═════ Textauszug

Die Möhlstraße in der Nachkriegeszeit – Shopping-Mall der Schwarzhändler

 

Die Ernährungslage in München nach dem Ende des Zweiten Weltkrieges war katastrophal. Zwar trat zwischen Herbst 1945 und April 1946 eine leichte Verbesserung ein, doch danach kam es wiederum zu einem Versorgungstief. 1947/1948 erreichte nach einer Missernte die Lebensmittelknappheit in München einen weiteren Höhepunkt. Erst mit der Währungsreform am 20. Juni 1948 vergrößerte sich das Warenangebot in den Läden, Lebensmittel waren aber immer noch knapp und auch der Schwarzhandel blühte weiterhin.

══════════
═════ Datenteil

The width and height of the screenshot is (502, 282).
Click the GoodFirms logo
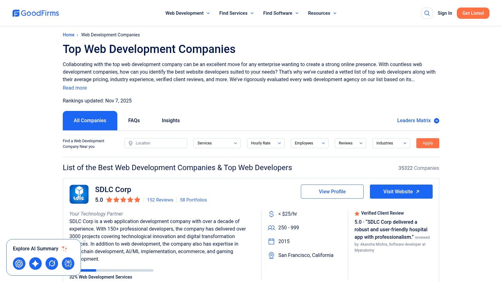[35, 13]
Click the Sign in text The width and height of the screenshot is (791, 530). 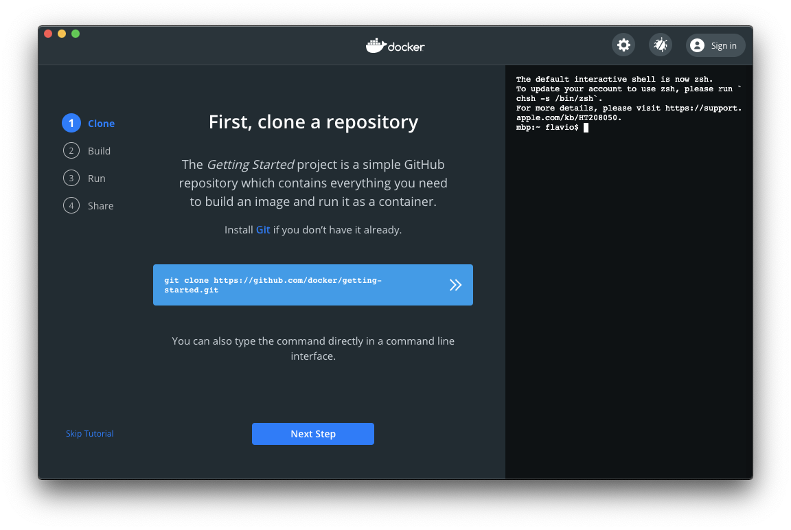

══════════

Aufgabe:
Schreib aus dem Textauszug alles von „Die Möhlstraße in“ bis hinunter zu „Schwarzhandel blühte weiterhin.“ buchstabengetreu ab. Die Zeilen haben mit dem Textauszug nichts zu tun.

Ergebnis:
Die Möhlstraße in der Nachkriegeszeit – Shopping-Mall der Schwarzhändler

 

Die Ernährungslage in München nach dem Ende des Zweiten Weltkrieges war katastrophal. Zwar trat zwischen Herbst 1945 und April 1946 eine leichte Verbesserung ein, doch danach kam es wiederum zu einem Versorgungstief. 1947/1948 erreichte nach einer Missernte die Lebensmittelknappheit in München einen weiteren Höhepunkt. Erst mit der Währungsreform am 20. Juni 1948 vergrößerte sich das Warenangebot in den Läden, Lebensmittel waren aber immer noch knapp und auch der Schwarzhandel blühte weiterhin.